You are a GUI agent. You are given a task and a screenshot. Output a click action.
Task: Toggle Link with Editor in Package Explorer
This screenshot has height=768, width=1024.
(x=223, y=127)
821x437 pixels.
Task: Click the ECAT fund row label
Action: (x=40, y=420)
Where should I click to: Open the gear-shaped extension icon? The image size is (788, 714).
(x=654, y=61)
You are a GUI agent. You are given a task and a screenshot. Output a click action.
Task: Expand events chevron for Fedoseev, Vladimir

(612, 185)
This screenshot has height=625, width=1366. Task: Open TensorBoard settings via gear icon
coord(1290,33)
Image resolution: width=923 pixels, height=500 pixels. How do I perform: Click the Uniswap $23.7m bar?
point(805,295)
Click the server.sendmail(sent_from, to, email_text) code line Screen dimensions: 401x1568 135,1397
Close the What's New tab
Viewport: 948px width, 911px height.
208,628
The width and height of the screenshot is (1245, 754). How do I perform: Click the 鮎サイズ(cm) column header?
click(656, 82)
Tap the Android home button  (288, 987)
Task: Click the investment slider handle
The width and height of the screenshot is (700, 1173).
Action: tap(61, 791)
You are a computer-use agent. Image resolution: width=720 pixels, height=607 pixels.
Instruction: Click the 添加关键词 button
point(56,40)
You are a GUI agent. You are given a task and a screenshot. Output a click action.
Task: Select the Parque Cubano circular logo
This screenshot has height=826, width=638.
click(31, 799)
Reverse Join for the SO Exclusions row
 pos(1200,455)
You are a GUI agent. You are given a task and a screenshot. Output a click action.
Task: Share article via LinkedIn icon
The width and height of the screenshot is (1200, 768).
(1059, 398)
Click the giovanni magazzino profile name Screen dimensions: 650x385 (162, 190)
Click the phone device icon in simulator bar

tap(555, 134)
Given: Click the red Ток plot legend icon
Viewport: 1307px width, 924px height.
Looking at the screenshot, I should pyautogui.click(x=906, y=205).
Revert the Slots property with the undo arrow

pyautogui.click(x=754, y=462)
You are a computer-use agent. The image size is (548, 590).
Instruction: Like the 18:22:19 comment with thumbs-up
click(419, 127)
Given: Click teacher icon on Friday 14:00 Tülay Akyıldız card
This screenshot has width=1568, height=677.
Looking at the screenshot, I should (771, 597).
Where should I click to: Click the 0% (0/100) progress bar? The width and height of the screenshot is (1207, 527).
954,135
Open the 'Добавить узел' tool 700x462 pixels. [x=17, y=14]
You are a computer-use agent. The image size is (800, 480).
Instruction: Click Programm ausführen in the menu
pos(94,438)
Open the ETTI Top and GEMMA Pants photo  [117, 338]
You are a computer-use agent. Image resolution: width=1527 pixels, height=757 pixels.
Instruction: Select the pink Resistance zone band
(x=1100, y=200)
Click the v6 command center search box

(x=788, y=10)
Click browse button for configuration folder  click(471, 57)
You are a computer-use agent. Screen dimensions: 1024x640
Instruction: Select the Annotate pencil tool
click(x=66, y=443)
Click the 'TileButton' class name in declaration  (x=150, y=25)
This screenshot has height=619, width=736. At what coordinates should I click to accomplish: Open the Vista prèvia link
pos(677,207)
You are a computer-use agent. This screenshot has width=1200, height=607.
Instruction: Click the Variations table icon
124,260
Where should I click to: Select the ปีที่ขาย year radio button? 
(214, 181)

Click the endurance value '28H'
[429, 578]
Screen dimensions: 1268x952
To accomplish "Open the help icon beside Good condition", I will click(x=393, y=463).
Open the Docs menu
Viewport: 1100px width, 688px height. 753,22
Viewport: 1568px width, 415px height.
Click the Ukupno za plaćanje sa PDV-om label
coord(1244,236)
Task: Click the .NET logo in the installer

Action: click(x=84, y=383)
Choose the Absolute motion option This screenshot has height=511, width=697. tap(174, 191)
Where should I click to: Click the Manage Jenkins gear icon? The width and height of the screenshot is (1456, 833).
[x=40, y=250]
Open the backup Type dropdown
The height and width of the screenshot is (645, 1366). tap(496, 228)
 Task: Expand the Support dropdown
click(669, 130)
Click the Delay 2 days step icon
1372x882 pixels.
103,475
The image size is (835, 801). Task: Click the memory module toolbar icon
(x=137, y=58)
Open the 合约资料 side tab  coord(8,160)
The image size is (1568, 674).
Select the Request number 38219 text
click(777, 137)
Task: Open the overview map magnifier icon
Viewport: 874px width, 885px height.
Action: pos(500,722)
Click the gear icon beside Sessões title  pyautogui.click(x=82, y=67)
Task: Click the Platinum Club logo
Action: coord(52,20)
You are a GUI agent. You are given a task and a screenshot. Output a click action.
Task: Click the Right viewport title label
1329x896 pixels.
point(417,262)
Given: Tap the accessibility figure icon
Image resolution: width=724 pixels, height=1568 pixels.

Instructions to follow
Using the data above, extract exactly the lines from the one that holds "Given: Click teacher" to the one that holds "Open the 'Добавить", both ends included, and no others.

Answer box
Given: Click teacher icon on Friday 14:00 Tülay Akyıldız card
This screenshot has width=1568, height=677.
Looking at the screenshot, I should (771, 597).
Where should I click to: Click the 0% (0/100) progress bar? The width and height of the screenshot is (1207, 527).
954,135
Open the 'Добавить узел' tool 700x462 pixels. [x=17, y=14]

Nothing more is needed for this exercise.